▶ _DOCUMENT_:
• • • •

Non, et ça, c'est vraiment très spécifique : les temples grecs, les temples romains ne vont pas servir de référence pour construire les premières églises. D’abord parce qu'on s'en méfie. Ce serait rester trop proche des cultes païens qui entourent le christianisme naissant. On ne veut pas retrouver l’idolâtrie des cultes païens. Ensuite, dans un temple, il est impossible de faire tenir l'assemblée chrétienne. On ne peut mettre que quelques prêtres : un personnel très spécialisé. L’accès au temple est limité. Au contraire, on veut des grandes salles vastes. Or les basiliques sont des salles très grandes, voûtées, avec plusieurs vaisseaux, des colonnades et de la lumière qui arrive par le haut, qui éclaire généreusement tout l'édifice.
Alors, avec ces basiliques, on est encore loin de nos cathédrales avec leurs clochers, leurs flèches, leurs vitraux.
Le christianisme, devenu religion d'Empire, va petit à petit emprunter tout le faste de la cour impériale, s'enrichir d'une certaine manière. Certains y verront une dégradation, mais on peut aussi y voir une phase d'inculturation, de saisie finalement de tout ce monde profane qui entoure le christianisme. À partir de là, on va vouloir dire aussi la gloire de Dieu par la sculpture, par les vitraux, par les peintures monumentales, etc. Et l'audace des hommes ne s'arrêtera plus. On va aller toujours plus loin. On peut penser aux magnifiques basiliques de Ravenne, de Sainte-Sophie de Constantinople, et puis, plus tard, aux grandes chapelles, à nos grandes abbatiales romanes, à nos cathédrales gothiques. Toujours plus loin, plus haut, pour dire la gloire de Dieu, la beauté de la Création.

• • • •

▶ _DONNÉES FOURNIES_:

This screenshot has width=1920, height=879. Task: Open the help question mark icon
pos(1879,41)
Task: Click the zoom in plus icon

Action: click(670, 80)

• • • •

▶ _TRAVAIL DEMANDÉ_:
**a)** Répondez brièvement à ces questions sur le document :
(i) Selon le document, qui peut-on seulement mettre dans un temple ?
(ii) Par quels moyens veut-on dire la gloire de Dieu une fois le christianisme devenu religion d'Empire ?
(iii) Quelles basiliques le document cite-t-il comme magnifiques ?
**b)** Recopiez fidèlement le passage du document qui commence aux mots « Non, et ça, c'est » et se termine après les mots « flèches, leurs vitraux. ».
Les lignes ci-dessus ne sont d'aucune utilité pour ce travail.

▶ _CORRIGÉ_:
**a)**
(i) Quelques prêtres, c'est-à-dire un personnel très spécialisé.
(ii) Par la sculpture, les vitraux et les peintures monumentales.
(iii) Les basiliques de Ravenne et Sainte-Sophie de Constantinople.

**b)**
Non, et ça, c'est vraiment très spécifique : les temples grecs, les temples romains ne vont pas servir de référence pour construire les premières églises. D’abord parce qu'on s'en méfie. Ce serait rester trop proche des cultes païens qui entourent le christianisme naissant. On ne veut pas retrouver l’idolâtrie des cultes païens. Ensuite, dans un temple, il est impossible de faire tenir l'assemblée chrétienne. On ne peut mettre que quelques prêtres : un personnel très spécialisé. L’accès au temple est limité. Au contraire, on veut des grandes salles vastes. Or les basiliques sont des salles très grandes, voûtées, avec plusieurs vaisseaux, des colonnades et de la lumière qui arrive par le haut, qui éclaire généreusement tout l'édifice.
Alors, avec ces basiliques, on est encore loin de nos cathédrales avec leurs clochers, leurs flèches, leurs vitraux.